## Page
┌────────
Politique et cinéma

Politique et cinéma

Mardi 6 août 2013, par Louis Saisi

«  Tout ça, c’est du cinéma !  »

On connaît tous cette fameuse expression qui veut dire combien un certain nombre de choses, qu’elles soient dites, vues ou entendues, sont parfois déconnectées du réel et relèvent soit de la fiction, soit carrément du mensonge, de l’hypocrisie, voire de la tartufferie…

Dans tous les cas, la fiction, comme le mensonge, l’hypocrisie ou la tartufferie supposent un savant montage (comme dans un film) à partir de la réalité pour lui faire dire autre chose que ce qu’elle dit…

En ce moment, sur ce registre, nos politiques nous gâtent particulièrement…
Pour faire un inventaire à la Prévert (non exhaustif) et distribuer quelques palmes (ce sera notre Festival à nous…), citons, parmi d‘autres, trois exemples assez significatifs :

- L’audition, le mercredi 26 juin 2013, par la commission d’enquête du Sénat sur le rôle des banques dans l’évasion fiscale, de D. STRAUSS-KAHN, ancien directeur du FMI de mai 2007 à novembre 2011, ne manquait pas de sel…

Il paraît que l’ancien ministre de JOSPIN et ancien directeur général du FMI a pu ainsi déployer sa connaissance des rouages de l’économie mondialisée au point de subjuguer par sa science un aréopage de sénateurs transportés aux anges…

Ce que nos braves et vertueux sénateurs avaient manifestement oublié c’est l’affaire Nafissatou DIALLO ayant provoqué son départ du FMI, et aussi l’affaire du Carlton, qui lui avaient valu quelques démêlés avec la justice américaine, puis celle de son propre pays… Quant à l’épilogue, au civil, de l’affaire américaine, il y a lieu de rappeler que, selon le JDD du 20 janvier 2013, la femme de chambre du Sofitel aurait obtenu de D. STRAUSS-KAHN un dédommagement de 1,5 million de dollars pour qu’elle abandonne ses poursuites au civil contre lui…

Mais, nous disent en chœur tous ses anciens amis politiques, la sénatrice Marie-Noëlle LIENEMAN, ainsi que le Ministre du Budget, c’est comme expert qu’il a été auditionné et alors pourquoi se priver d’une telle expertise ?
└────────
## Consigne 1
Reproduisez le passage de l'article sur la politique et le cinéma qui s'ouvre sur les mots contenant « Mais, nous disent » et se clôt sur « d’une telle expertise ? ».
## Consigne 2
Reprenez l'article sur la politique et le cinéma à la suite de sa dernière phrase.

## Données recueillies
┌────────
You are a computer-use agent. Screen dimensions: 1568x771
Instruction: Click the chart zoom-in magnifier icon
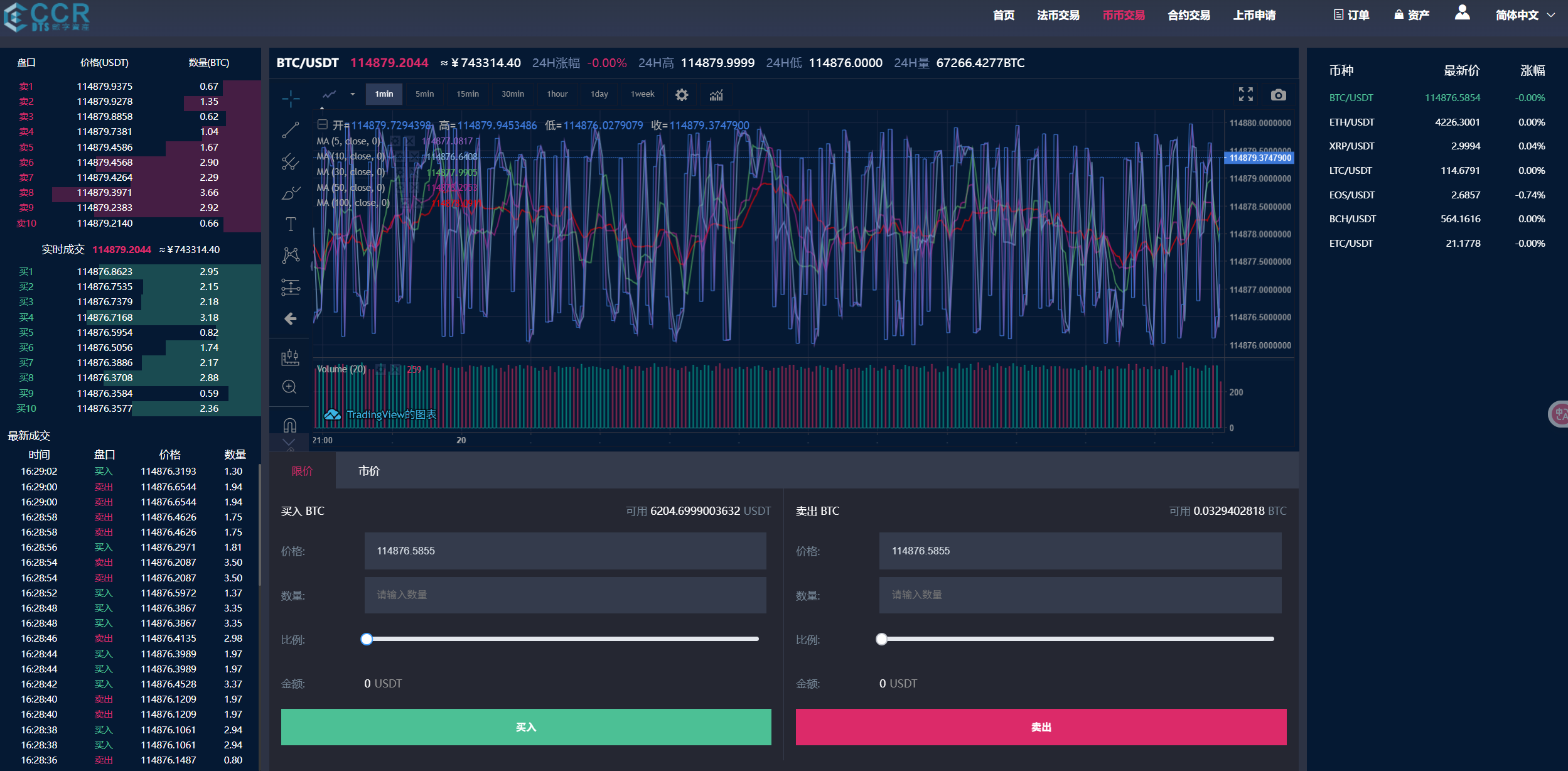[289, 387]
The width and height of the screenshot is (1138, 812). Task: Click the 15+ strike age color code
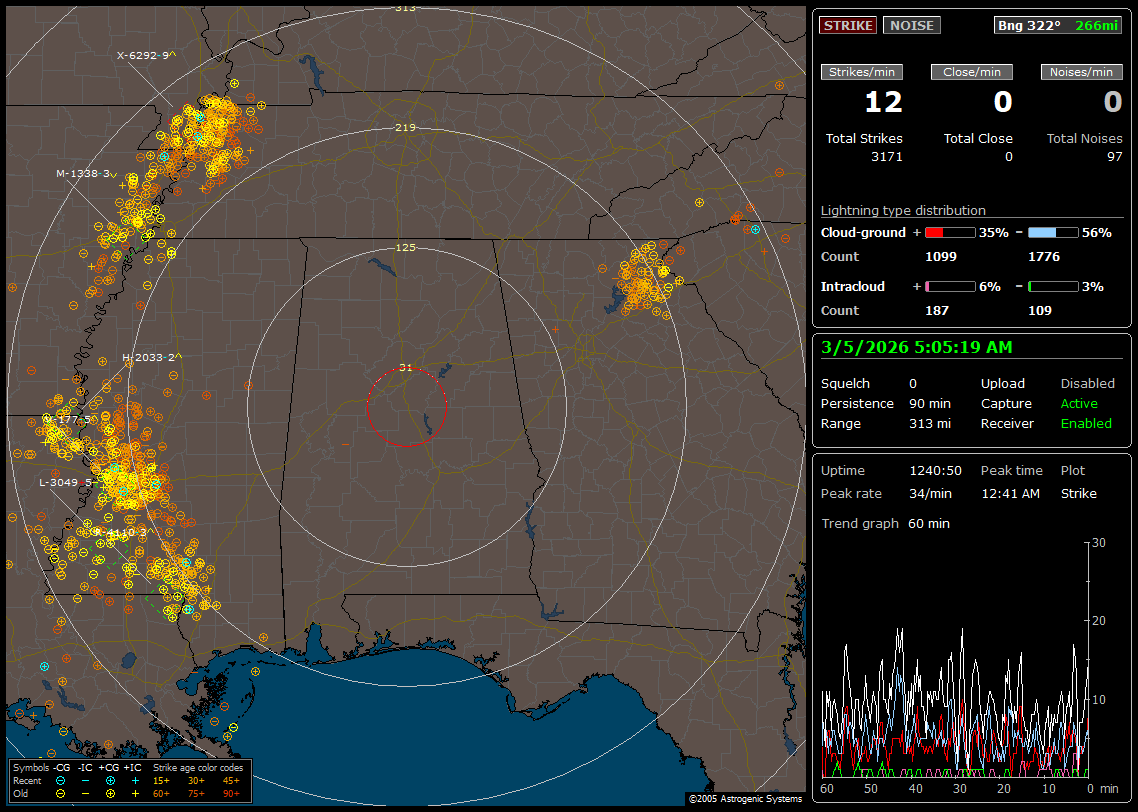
└────────
## Résultat obtenu 1
Mais, nous disent en chœur tous ses anciens amis politiques, la sénatrice Marie-Noëlle LIENEMAN, ainsi que le Ministre du Budget, c’est comme expert qu’il a été auditionné et alors pourquoi se priver d’une telle expertise ?

## Résultat obtenu 2
Au sein de la Commission d’enquête du Sénat, aucun état d’âme non plus… Son président, le sénateur UMP François PILLET face à la critique d‘un tel choix, et joint par "Le Nouvel Observateur », marque sa surprise : "C’est le professeur d’économie, l’ancien ministre et l’ancien directeur du FMI que nous avons choisi d’entendre, ça s’arrête là" ». Et Nathalie GOULET, vice-présidente de la commission et sénatrice centriste de l’Orne, de surenchérir : " il n’y a eu aucune polémique, tout le monde était d’accord". Quant au rapporteur de la Commission, le CRC Eric BOCQUET, il estime que ce qui importe avant tout c’est de «  connaître comment fonctionne le système d’évasion fiscale » …

Quel beau consensus sénatorial dépassant les chapelles partisanes !

L’expertise d’abord ! Et celle-ci efface tout !

Mais l’ex directeur du FMI, est-il vraiment, en France, le seul "expert" sur ce type de sujet ? On peut en douter car nous n’en manquons sûrement pas, même nourris au même lait de la veine libérale qui fut toujours celle de D. STRAUSS-KAHN !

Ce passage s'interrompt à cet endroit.